╭──

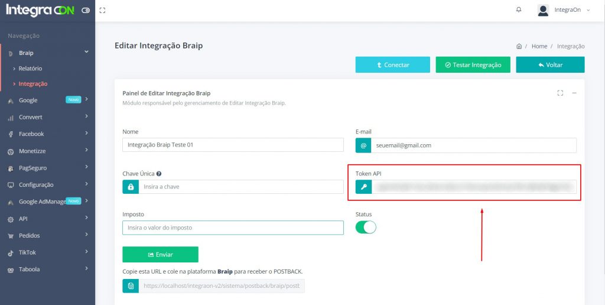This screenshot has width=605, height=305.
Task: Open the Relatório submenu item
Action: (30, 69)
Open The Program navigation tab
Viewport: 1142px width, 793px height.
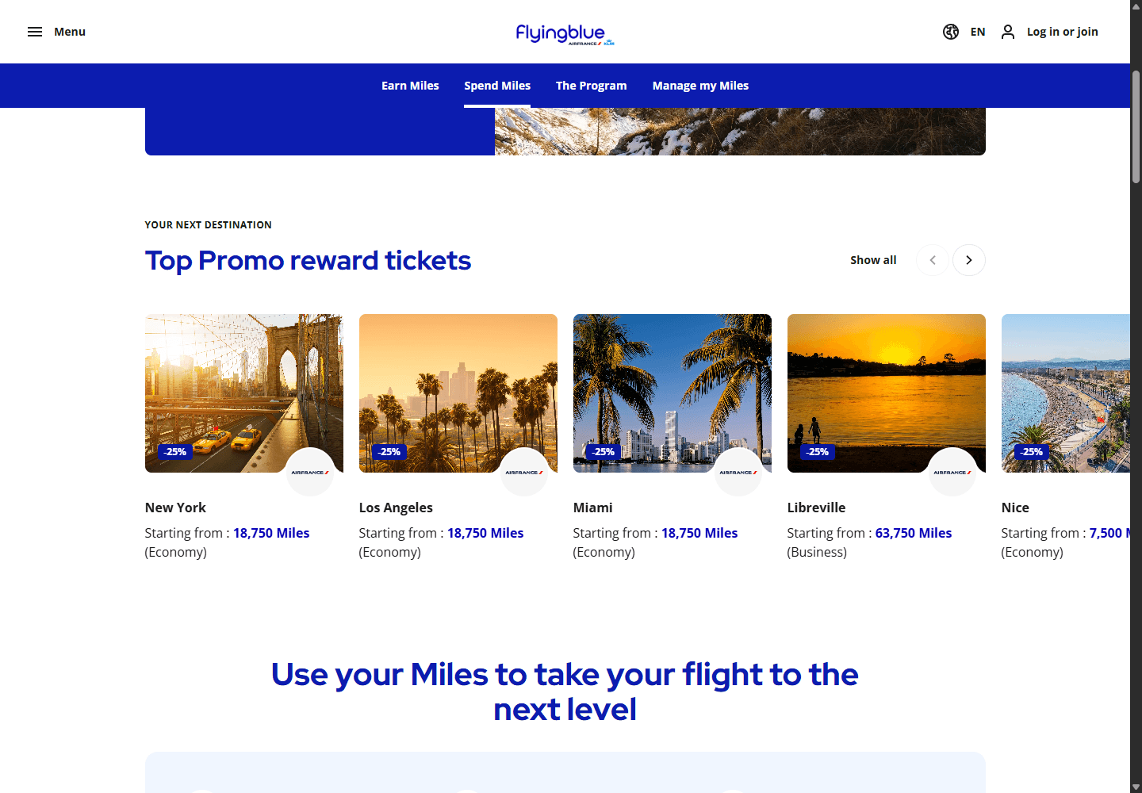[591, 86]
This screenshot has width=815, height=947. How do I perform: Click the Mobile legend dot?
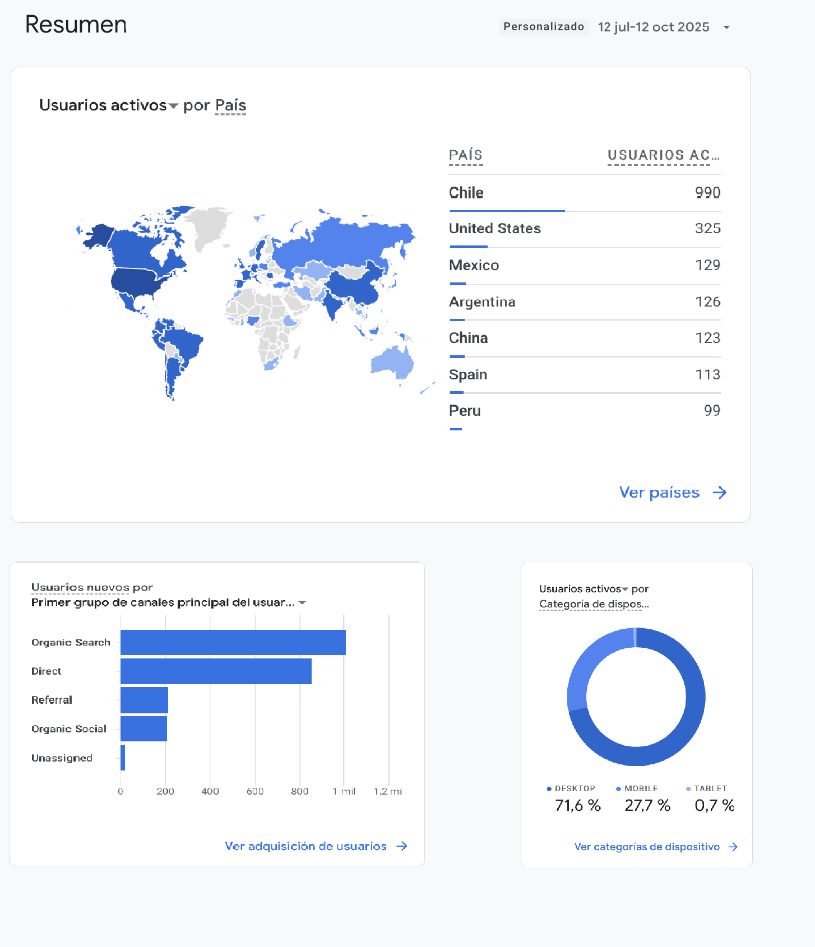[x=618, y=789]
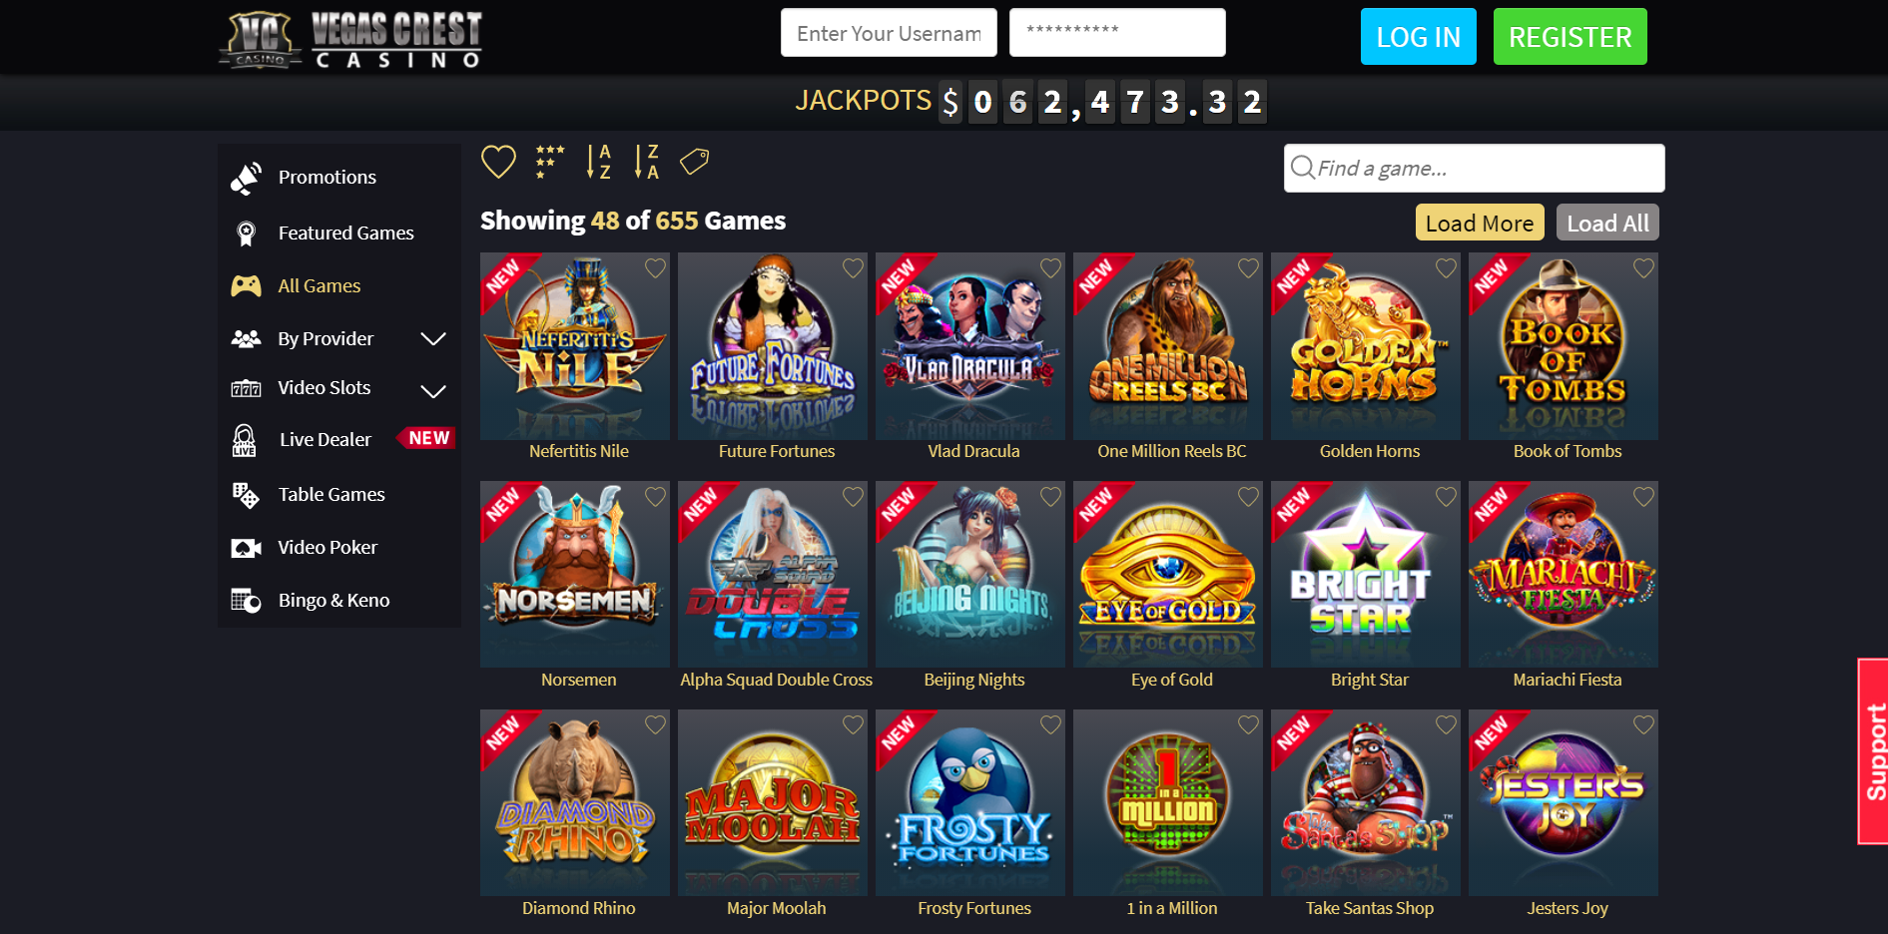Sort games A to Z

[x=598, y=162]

╰──

[Instructions for the task]: Recast every line of the listing above as a Markdown table with the columns Row and Line. Number each line, skip blank lines, and leave out the pictures.

[Task result]:
| Row | Line |
|---|---|
| 1 | This screenshot has width=605, height=305. |
| 2 | Task: Open the Relatório submenu item |
| 3 | Action: (30, 69) |
| 4 | Open The Program navigation tab |
| 5 | Viewport: 1142px width, 793px height. |
| 6 | [591, 86] |
| 7 | This screenshot has width=815, height=947. How do I perform: Click the Mobile legend dot? |
| 8 | [x=618, y=789] |
| 9 | Sort games A to Z |
| 10 | [x=598, y=162] |